La scelta della Corte Costituzionale

Nello specifico, la Corte Costituzionale ha stabilito che la funzione del «cognome comune» − come cognome d’uso senza valenza anagrafica − non determini alcuna violazione dei diritti al nome, all’identità e alla dignità personale. La disposizione di cui all’articolo 3 del D.lgs. n. 5 del 2017 deve pertanto ritenersi legittima, nell’ipotesi in cui prevede che la scelta del «cognome comune» non modifica la scheda anagrafica individuale, nella quale rimane il cognome precedente alla costituzione dell’unione.  Qualora la scelta voglia assumere un carattere ufficiale, il cognome deve essere iscritto negli atti dello stato civile, ai sensi dell’articolo 63, primo comma, lettera g-sexies, del DPR n. 396 del 2000.

L’adeguamento al decreto Cirinnà

La Corte ha ritenuto, inoltre, che ciò realizzi il coerente sviluppo dei principi posti dalla legge delega n. 76 del 2016, attraverso l’adeguamento delle disposizioni dell’ordinamento dello stato civile alle previsioni della legge sulle unioni civili, e in particolare a quella del suo comma 10.

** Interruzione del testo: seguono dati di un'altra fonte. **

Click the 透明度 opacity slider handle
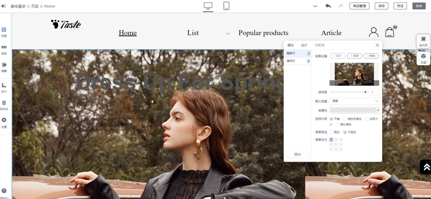This screenshot has height=199, width=431. pos(366,92)
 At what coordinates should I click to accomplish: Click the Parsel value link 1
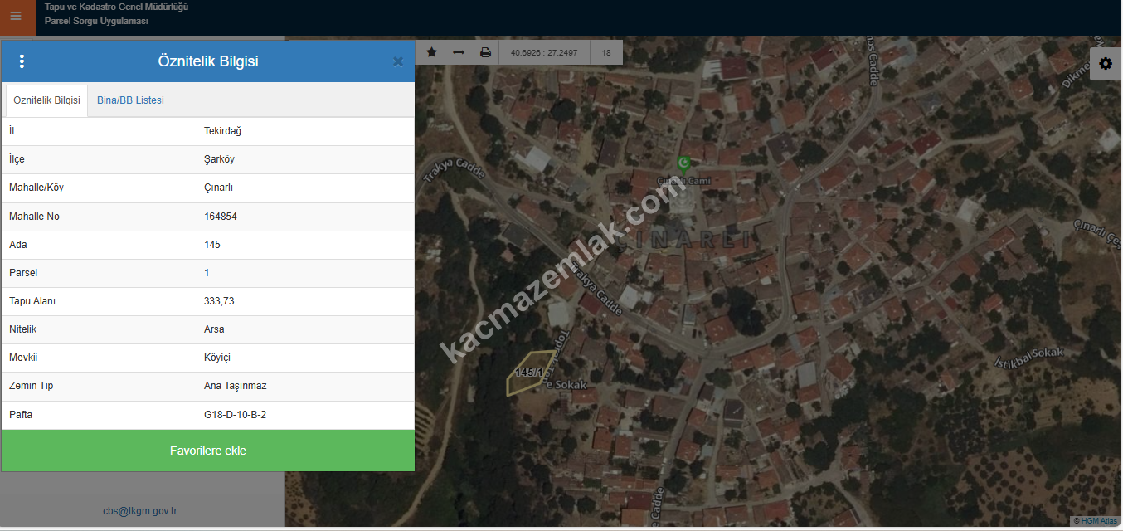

Da ciò consegue la legittimità dell’annullamento delle modifiche anagrafiche intervenute prima dell’adozione del D.lgs. n. 5 del 2017. La dichiarata transitorietà del DPCM n. 44 del 2016 e la brevità del suo orizzonte temporale portano ad escludere che le novità introdotte da tale fonte di rango secondario abbiano determinato l’emersione e il consolidamento di un nuovo tratto identificativo della persona.